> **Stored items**
==================================================

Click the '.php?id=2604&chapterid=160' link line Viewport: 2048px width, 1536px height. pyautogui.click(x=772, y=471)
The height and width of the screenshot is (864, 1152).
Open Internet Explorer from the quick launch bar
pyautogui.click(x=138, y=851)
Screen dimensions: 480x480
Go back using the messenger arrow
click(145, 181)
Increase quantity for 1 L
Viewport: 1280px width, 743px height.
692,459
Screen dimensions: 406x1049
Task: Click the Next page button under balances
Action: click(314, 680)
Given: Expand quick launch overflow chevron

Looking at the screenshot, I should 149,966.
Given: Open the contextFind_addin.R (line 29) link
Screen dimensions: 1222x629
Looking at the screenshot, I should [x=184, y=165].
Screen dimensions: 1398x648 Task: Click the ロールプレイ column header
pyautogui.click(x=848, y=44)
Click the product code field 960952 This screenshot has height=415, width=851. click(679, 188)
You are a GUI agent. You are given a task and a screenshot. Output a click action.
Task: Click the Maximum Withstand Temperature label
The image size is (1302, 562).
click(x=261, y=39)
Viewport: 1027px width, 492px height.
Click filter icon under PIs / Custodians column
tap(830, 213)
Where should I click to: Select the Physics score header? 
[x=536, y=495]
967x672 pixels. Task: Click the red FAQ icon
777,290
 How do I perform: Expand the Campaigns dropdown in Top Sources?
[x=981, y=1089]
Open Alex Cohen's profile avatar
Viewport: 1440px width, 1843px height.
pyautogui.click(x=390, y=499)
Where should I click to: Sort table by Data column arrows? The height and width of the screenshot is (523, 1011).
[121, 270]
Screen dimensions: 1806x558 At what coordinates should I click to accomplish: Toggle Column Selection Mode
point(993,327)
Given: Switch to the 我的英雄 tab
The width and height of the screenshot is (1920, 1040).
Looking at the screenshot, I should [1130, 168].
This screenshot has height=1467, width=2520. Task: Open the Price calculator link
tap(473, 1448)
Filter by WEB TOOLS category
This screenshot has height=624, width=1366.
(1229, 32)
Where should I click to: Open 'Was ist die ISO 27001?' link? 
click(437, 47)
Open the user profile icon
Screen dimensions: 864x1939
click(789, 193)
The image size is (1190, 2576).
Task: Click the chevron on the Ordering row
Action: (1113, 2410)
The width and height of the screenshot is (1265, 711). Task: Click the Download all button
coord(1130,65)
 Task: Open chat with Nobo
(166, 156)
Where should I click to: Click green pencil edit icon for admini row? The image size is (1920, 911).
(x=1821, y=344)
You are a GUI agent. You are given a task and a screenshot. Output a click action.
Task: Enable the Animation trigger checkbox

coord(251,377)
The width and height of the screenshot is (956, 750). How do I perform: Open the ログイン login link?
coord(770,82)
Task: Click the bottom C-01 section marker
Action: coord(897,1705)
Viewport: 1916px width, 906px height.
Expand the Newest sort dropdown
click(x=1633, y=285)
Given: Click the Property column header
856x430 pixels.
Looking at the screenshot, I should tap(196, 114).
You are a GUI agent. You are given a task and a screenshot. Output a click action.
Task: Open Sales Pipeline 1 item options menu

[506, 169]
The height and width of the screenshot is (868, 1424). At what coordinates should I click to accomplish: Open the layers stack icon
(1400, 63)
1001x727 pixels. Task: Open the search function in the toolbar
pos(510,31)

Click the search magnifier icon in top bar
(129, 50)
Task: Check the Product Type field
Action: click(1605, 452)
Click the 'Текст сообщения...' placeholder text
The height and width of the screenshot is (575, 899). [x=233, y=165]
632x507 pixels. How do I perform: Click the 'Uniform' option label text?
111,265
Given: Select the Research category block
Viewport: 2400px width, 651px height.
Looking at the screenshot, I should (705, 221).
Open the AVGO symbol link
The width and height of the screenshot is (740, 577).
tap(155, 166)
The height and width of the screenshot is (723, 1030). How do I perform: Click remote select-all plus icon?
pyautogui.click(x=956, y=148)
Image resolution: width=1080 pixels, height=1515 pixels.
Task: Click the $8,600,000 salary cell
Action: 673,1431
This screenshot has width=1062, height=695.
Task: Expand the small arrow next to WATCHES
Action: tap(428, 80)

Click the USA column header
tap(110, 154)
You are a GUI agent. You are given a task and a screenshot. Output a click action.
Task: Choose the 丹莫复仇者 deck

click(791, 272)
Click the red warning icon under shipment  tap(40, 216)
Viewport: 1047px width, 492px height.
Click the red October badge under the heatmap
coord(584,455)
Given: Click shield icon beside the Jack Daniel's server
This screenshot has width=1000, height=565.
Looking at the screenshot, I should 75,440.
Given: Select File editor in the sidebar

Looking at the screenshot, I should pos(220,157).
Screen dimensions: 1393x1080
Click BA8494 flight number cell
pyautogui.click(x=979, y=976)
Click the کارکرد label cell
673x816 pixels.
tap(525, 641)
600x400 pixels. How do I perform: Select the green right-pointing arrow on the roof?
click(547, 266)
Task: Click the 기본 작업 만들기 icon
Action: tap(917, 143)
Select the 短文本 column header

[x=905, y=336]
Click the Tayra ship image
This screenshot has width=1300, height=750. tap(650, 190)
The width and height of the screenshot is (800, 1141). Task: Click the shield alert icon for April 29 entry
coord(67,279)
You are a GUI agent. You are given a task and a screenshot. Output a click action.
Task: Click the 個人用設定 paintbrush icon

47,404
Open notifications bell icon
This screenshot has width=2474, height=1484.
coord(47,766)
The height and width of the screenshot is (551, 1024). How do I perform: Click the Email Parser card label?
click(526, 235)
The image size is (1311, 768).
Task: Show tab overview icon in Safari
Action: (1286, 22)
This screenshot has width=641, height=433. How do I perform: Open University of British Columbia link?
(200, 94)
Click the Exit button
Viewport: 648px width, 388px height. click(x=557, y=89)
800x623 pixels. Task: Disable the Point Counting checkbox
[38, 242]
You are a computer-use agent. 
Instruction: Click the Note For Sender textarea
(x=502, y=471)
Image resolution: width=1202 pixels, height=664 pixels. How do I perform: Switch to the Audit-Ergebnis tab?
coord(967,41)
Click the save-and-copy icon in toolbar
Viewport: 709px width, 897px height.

==================================================

> **INSTRUCTIONS FOR THE TASK**
Among the records above, determine how many lines contain "profile", then report the number only.

> **WRITTEN ANSWER**
2